Loki è il progetto più importante per quanto riguarda il Multiverso a questo punto. Dopo essere scomparso nel 2012 in seguito agli eventi di Avengers: Endgame, nel 2012 Loki (Tom Hiddleston) viene bruscamente rapito dalla TVA (Time Variance Authority). Quello che segue nei sei episodi della prima stagione è un nuovo e audace angolo del MCU mai mostrato prima. I viaggi nel tempo e l’importanza di mantenere la “sacra linea temporale” al sicuro, che è tutto ciò che abbiamo visto da Iron Man del 2008, è della massima importanza per la TVA. Loki trascorre la prima stagione facendo squadra con una “variante” femminile di se stesso (Sophia Di Martino) per abbattere la TVA e scoprire chi è responsabile della “potatura” di alcune linee temporali, varazioni e realtà alternative.

Il finale di stagione di Loki trova Loki e Sylvie alla porta del responsabile della TVA e della loro guerra contro le linee temporali alternative: Colui che rimane, interpretato da Jonathan Majors. Meglio conosciuto come Kang nei fumetti, Colui che rimane sostiene che alla sua morte, varianti più pericolose di se stesso prenderanno il suo posto e ciò che seguirà sarà la linea temporale sacra che andrà nel caos. Quello che era un cerchio perfetto si trasforma in una ramificazione di centinaia di realtà e possibilità diverse dopo che Sylvie lo uccide. La stagione si conclude su un cliffhanger con una variante di Kang molto più pericolosa che sembra avere il controllo della TVA e il Multiverso con infinite possibilità che inizia ad aprirsi.

What If…? (2021)

 What If

Il Multiverso è il concetto principale del primo progetto animato del MCU, What If…?. Con protagonista l’Osservatore, questa serie simil-antologica ha una forte prima stagione. Dedicata interamente al Multiverso, l’Osservatore inizia e termina ogni episodio con una narrazione che ci introduce a realtà alternative, fornendo nuove interessanti riprese di storie classiche che il pubblico conosce. Nel complesso, What If…? riesce a introdurre il pubblico al Multiverso mostrando infinite possibilità e come tutte coesistano, apparentemente ignare della presenza l’una dell’altra. Il finale di stagione vede i personaggi di ogni diverso universo introdotto nello show incontrarsi e incrociarsi per salvare il multiverso da un onnipotente Ultron.

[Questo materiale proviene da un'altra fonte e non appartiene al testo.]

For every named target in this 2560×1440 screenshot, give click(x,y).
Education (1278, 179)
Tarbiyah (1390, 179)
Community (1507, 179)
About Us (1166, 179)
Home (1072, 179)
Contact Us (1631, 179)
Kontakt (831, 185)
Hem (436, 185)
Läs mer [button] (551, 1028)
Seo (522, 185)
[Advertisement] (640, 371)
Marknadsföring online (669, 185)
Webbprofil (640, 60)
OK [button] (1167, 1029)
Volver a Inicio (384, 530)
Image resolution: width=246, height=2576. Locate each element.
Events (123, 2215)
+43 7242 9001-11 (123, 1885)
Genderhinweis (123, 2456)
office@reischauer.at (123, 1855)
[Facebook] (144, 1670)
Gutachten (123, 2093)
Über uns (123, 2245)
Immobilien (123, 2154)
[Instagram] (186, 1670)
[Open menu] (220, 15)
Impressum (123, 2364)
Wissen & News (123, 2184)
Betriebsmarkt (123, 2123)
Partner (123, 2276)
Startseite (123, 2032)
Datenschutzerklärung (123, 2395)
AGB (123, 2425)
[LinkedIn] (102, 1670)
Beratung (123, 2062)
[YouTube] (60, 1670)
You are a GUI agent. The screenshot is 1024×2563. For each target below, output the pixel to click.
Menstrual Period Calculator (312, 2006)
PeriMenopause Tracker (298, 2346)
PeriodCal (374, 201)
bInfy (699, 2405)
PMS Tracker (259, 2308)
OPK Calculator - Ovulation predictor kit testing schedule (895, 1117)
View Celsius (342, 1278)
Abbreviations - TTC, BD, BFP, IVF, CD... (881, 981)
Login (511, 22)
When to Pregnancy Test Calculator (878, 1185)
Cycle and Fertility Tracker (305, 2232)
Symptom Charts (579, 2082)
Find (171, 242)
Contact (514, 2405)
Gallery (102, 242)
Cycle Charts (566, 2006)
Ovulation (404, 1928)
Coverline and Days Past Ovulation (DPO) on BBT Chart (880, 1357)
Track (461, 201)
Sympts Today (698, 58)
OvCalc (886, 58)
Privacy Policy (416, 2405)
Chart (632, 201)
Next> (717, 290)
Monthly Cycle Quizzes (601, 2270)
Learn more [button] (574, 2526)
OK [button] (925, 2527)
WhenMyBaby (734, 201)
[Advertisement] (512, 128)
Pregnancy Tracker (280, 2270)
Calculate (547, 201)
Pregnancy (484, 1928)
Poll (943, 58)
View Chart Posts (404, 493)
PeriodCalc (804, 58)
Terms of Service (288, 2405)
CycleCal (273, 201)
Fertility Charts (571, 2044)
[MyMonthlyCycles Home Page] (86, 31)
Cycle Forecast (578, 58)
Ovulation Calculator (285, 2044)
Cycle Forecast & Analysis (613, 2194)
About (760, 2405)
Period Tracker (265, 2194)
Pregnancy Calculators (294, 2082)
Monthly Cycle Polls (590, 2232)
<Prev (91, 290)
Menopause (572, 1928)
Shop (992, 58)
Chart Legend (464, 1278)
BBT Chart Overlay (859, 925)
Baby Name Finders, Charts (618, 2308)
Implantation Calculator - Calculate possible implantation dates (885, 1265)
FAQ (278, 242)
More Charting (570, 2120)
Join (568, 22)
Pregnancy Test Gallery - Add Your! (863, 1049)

What If…? è un test per il MCU. Lo show è un accumulo di tutto ciò che è stato stuzzicato e impostato prima di esso, permettendo al concetto di Multiverso e alle infinite variazioni di personaggi di diventare una realtà. Ora, dopo il suo debutto animato, il Multiverso è pronto ad aprirsi completamente a noi con Spider-Man: No Way Home. È stata una lunga strada per arrivare qui, ma ora dobbiamo solo aspettare fino a dicembre Spider-Man: No Way Home per vedere tutte le basi del Multiverso realizzarsi sul grande schermo.